LAURENCE ANYWAYS
Id. - Xavier Dolan - 2012
Id. - Xavier Dolan - 2012
Je ressors de Laurence Anyways avec de nombreux sentiments contradictoires. Il faut dire que j'avais pas mal d’à priori sur l'oeuvre de Xavier Dolan et que beaucoup d'entre-eux se sont vu confirmer lors de la séance. Dolan s'attarde sur la vie d'un couple durant une dizaine d'année, alors que Laurence, l'homme du couple, annonce à sa compagne sa volonté de ne plus taire sa vraie nature et de devenir une femme. Incompréhension, interrogation, acceptation, rupture, réconciliation,... sont donc au programme de la vie mouvementée de ce couple. Comme on pouvait malheureusement le craindre, le film commet l'erreur de tomber dans le manifeste politique à plus d'une reprise, ce qui donne la désagréable impression de se retrouver face à un film qui pense être le seul à penser comme tout le monde. Il faut donc composer avec des petites phrases toutes faites balancées comme autant de pensées brutes sur la société et l'incompréhension face à la différence. C'est un aspect assez horripilant du film, à l'image d'un laïus sur Céline prononcé par Laurence, professeur de lettres de son état, que l'on croirait écrit par un ado de 12 ans qui reporterait ce qu'il aurait entendu/lu dans quelques journaux douteux (Céline il était pas gentil car il aimait pas la différence, alors que ça aurait pu être nous les différents – au secours).
C'est une expérience déroutante à laquelle le film m'a fait participer puisque que l'on pourrait croire à un manifeste de tout ce que je n'aime pas dans le cinéma contemporain : le chantage au réel, la prétention, l’esbroufe technique, le côté poseur, hype et arty.... Beaucoup vantent les talents de mise en scène du jeune québecois, mais il faut tout de même admettre que si ses cadres sont léchés, on a surtout l'impression d'être devant un clip ou une pub pour du parfum. Si l'idée d'un cadre 1,33 me séduit, je n'ai pas trouvé son utilisation particulièrement mémorable. Aussi, l'utilisation de la musique est beaucoup trop envahissante de sorte que l'on a l'impression que l'on a collé une playlist Deezer spéciale années 80 sur les images du film, ce qui nous rappel le pire de ce que peut offrir Tarantino depuis quelques films.
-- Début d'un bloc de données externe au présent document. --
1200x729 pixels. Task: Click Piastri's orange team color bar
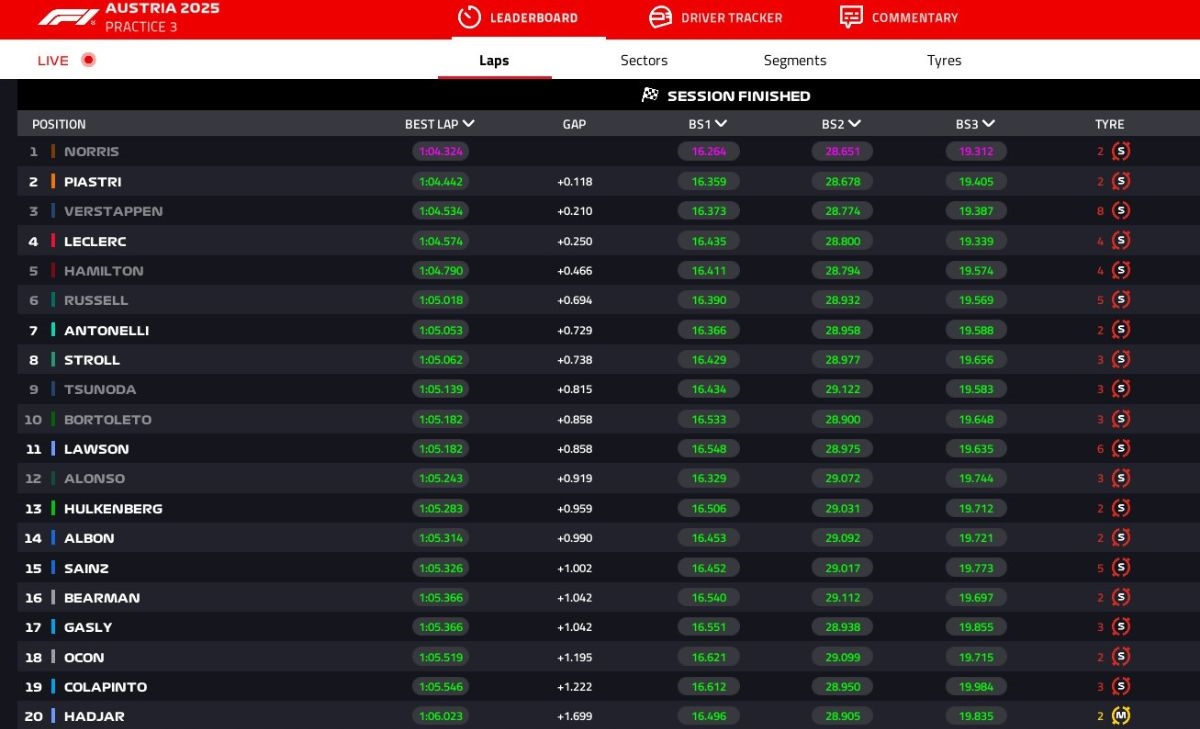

Il faudra aussi subir l'accent québecois qui pourra en distraire plus d'un, mais on finit par s'y faire plus rapidement que je ne l'aurais penser.
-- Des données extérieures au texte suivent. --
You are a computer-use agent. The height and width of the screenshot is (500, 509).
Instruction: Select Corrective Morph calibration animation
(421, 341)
Ainsi, on pourrait penser que j'ai détesté le film. Eh bien, à ma grande surprise, malgré la longueur du film, je me surprends à y penser encore, à garder en tête certaines scènes qui parviennent à être réellement touchantes. Laurence Anyways est un film profondément immature et c'est finalement ce qui lui donne tout son charme. Alors que les maladresses de son scénario lui confère un côté insincère qui est pénible pendant le film, la sincérité non feinte du cinéaste permet de dépasser tout ça et d'offrir des scènes magnifiques, comme la scène finale nous faisant assister à la rencontre entre Laurence et Fred. Aussi, cette sincérité se ressent dans les dialogues, qui, s'ils en font parfois trop, transpirent l'honnêteté de la part de Dolan, ce qui fait que l'on ne peut pas franchement détester le film. Je crois qu'au final Laurence Anyways occupe une place peu voir pas du tout occupé dans le cinéma actuel, à savoir le film d'un artiste qui sort de l'adolescence, encore plein d'influences cinéphiles et musicales plus ou moins bien digérées, qui souffre peut-être d'une certaine immaturité sur certains aspects mais qui livre avec cette œuvre un film entier, où se retrouve toutes ses influences et ses interrogations. Ainsi, Laurence Anyways est une expérience un peu à part, souvent pénible, mais qui finit par charmer par son énergie et sa vitalité, et dont le couple vedette se révèle attachant, malgré les lieux communs et les facilités scénaristiques, pour finir par laisser un très bon souvenir en tête. On ne peut ensuite qu'espérer que la reconnaissance très prématurée dont bénéficie le cinéaste ne l'enferme pas dans sa bulle et le laisse mûrir, ce qui promet des œuvres futures qui pourraient être très intéressantes.